Volume 61, 2018
Philosophy of Religion
Greek Art and Religion and their Relation to Ethical Life in Hegel’s Phenomenology of the Spirit
The aim of this paper is to analyse the critical interpretation of Greek art and religion provided by Hegel in the “Religion in the form of art” section of Chapter VII of his Phenomenology of the Spirit (1807). The study will, thus, commence with an overview of the role played by art in the religion of ancient Greece, and then examine the reasons for the historical decline of this special phenomenon and the rise of Christianity, a religion referred to by Hegel as a “visible religion” as it is required to “disclose” and manifest its contents: the spirit (defined as the mark left by the events of the life of each member of mankind).

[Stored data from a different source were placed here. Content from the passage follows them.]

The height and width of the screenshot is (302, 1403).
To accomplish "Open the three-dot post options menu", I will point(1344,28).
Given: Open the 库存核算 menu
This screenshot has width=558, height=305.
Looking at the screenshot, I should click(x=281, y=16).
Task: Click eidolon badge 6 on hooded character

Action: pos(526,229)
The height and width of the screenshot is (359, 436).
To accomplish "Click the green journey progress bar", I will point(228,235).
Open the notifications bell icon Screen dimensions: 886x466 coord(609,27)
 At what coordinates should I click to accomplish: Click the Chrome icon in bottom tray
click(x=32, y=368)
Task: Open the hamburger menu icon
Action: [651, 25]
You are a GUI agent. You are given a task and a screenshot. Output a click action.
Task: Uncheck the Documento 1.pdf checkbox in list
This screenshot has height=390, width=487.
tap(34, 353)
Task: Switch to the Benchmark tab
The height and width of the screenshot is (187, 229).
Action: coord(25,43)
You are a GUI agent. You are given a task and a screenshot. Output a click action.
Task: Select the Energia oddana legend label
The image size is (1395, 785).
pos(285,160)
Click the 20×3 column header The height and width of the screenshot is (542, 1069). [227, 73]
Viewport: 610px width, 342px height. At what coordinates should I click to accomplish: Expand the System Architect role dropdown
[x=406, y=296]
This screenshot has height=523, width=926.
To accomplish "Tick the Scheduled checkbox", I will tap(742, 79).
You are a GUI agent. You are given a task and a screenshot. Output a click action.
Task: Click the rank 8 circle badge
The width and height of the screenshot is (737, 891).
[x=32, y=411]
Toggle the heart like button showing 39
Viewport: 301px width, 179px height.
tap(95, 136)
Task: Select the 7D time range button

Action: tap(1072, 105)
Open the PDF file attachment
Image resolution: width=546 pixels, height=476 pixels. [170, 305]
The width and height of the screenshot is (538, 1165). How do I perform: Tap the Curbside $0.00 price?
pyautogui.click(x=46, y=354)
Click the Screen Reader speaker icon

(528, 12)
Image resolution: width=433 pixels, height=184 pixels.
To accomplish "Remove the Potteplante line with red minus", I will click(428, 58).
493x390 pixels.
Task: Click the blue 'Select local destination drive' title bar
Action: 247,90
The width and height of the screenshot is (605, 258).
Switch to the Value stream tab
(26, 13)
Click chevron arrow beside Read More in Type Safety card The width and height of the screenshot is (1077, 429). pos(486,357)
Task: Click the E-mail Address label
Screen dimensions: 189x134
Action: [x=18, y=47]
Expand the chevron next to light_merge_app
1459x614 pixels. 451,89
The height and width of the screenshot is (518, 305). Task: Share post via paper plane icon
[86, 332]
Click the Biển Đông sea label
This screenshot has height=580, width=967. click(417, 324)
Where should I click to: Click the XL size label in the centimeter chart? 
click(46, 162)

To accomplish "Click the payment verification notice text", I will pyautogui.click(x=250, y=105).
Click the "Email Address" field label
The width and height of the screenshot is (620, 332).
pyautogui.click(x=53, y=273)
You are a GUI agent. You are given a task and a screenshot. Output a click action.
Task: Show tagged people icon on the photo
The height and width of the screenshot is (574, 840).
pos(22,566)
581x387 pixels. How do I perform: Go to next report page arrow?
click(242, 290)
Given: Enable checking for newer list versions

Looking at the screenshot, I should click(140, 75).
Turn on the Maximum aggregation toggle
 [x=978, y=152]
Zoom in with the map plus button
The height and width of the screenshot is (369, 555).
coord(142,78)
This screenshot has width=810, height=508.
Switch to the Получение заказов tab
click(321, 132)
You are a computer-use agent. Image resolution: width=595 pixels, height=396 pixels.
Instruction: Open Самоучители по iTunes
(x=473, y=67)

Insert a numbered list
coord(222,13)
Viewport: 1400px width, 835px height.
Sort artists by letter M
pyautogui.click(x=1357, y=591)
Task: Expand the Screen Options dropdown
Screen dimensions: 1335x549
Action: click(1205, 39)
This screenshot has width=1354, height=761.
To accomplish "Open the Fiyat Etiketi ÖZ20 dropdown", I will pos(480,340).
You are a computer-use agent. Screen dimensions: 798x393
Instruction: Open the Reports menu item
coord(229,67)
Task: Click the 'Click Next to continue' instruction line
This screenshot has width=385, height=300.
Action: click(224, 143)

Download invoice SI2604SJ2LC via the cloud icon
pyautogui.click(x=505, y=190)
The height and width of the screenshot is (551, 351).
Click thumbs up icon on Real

Having focused special attention on the relationship between the people of ancient Greece and their gods and the role played by the concept of the ethical life (Sittlichkeit), the paper will then proceed to investigate the relationship between the individual, the population and the ancient polis or Greek State as illustrated in the early works of Hegel and in the Phenomenology of the Spirit (Chap. VI, A), in which Hegel develops his theory of ethical relations in ancient Greece as exemplified in the model of sibling relations within the family. The paper continues with an examination of Hegel’s criticism of Greek rituals and the inability of the modern world to understand such practices from the perspective of the life of the time, concluding, in line with Hegel, that our experience is now an external process as we no longer embrace the interiority of the ethical life of the past. Indeed, as Hegel considers the “spirit of destiny offered by those [ancient] works of art” to go beyond the ethical life of a nation, the fact that those works of art are no more considered useful and important is a tragic event, even though this destiny has shown us the spirit within them, and thanks to this tragic end, we have finally been able to reunite all the Greek gods in a single Pantheon in which “the spirit is conscious of itself as a spirit”.